コロナ禍で急速に進んだ企業のデジタルシフト。いずれの業界でも各社がさまざまな課題にぶつかり、試行錯誤した結果が今、少しずつ目に見える形になってきている。例えば、独自の人材サービス業を展開するスポーツフィールド社では顧客企業データの整備をきっかけに、アナログからデジタルへの移行を推し進めた。

11月10日に開催された「Sansan Innovation Summit 2021」では、スポーツフィールド社 高橋幸江氏が登壇。本稿では、「自分たちはテクノロジーに強い必要はない」と思っていた同社が、コロナ禍に伴う緊急事態宣言前後に取り組んだデジタルシフトについて語った内容をレポートする。

アナログであることが誇りの企業が直面した課題

体育会系出身者やスポーツ経験者に特化した人材サービス業を展開するスポーツフィールド社は、社員自身も全員”スポーツ人材”である点を特長とする。高橋氏は「(スポーツと同様に)試合の流れを読んで、チームメイトを信頼し、ベストなパスを送ることが仕事でもできている」と、社風について語る。だからこそ「テクノロジーに強い必要はない。むしろアナログであることを誇りにすら思ってきた」(高橋氏)のだ。

スポーツフィールド社 高橋幸江氏

スポーツフィールド社 高橋幸江氏

そんな同社では2014年にSansanの名刺管理ツールを導入したが、その利用は一部に限られていた。しかし従業員数の増加に伴い、2019年の秋頃から名刺の読み取りに超過費用が発生するようになり、利用状況とコストの妥当性について検証が始まったのだという。これと並行して取り組んでいたのが、顧客企業のデータ整備だ。高橋氏は、「”正”となるデータがない状態だった」と当時を振り返る。

加えて、「契約書の原本では企業の情報変更に対応できない」「従来、用途別にデータを管理していたため、項目の不一致や不足がある」といった課題も浮上していた。
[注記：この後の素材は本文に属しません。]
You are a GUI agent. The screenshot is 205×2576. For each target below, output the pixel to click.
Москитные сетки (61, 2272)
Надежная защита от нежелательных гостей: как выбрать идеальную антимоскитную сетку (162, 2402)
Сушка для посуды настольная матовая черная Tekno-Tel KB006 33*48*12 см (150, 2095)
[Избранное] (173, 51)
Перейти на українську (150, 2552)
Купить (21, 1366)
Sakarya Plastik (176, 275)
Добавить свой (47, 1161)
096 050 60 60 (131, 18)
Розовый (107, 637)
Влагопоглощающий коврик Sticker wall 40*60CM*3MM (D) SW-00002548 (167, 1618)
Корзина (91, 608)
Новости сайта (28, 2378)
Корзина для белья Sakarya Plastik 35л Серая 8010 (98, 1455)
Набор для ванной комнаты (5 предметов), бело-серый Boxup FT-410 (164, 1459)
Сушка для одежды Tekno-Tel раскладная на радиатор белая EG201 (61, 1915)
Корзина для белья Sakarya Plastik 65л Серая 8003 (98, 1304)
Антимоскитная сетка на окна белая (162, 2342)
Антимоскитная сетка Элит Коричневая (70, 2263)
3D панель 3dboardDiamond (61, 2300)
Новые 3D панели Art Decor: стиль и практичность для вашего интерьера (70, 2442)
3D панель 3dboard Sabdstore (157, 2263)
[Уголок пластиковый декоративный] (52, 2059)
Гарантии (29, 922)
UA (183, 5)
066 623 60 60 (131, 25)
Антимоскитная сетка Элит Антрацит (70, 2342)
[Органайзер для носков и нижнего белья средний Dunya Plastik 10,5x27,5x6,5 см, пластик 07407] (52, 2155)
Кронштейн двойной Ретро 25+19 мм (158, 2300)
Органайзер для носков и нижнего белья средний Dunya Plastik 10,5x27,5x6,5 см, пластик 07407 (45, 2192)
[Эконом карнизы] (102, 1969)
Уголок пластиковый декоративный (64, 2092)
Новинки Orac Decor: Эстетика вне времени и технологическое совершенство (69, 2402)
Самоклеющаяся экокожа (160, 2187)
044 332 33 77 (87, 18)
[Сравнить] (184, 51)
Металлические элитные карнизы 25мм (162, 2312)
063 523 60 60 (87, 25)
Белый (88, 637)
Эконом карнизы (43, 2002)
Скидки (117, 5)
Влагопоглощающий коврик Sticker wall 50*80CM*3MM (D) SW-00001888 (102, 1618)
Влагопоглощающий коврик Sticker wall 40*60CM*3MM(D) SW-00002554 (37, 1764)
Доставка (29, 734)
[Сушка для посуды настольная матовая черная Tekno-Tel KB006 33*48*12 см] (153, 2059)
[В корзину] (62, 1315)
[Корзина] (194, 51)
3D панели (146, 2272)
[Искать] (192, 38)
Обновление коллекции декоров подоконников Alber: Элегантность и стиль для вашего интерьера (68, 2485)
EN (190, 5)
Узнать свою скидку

これらの解決策として挙がったのは「皆でデータをきれいにしていく」アナログ解決か、数千万円のコストをかけてデータ処理を行う方法である。しかし、いずれにせよ完璧な状態にしていくのは難しいと判断し、一部で導入した後うまく活用できていなかった名刺管理ツールと再度向き合うことにした。高橋氏はその理由を「過去データの照合と、新規発生データの登録の二軸で運用することが可能だったから」だと語る。新規のデータは名刺を”正”とし、2014年から蓄積していた過去のデータは帝国データバンクのデータを”正”として照合することにより、顧客企業のデータ整備の道筋が見えたのだ。こうして、スポーツフィールド社は2020年4月、緊急事態宣言下でSansanの全社導入を行った。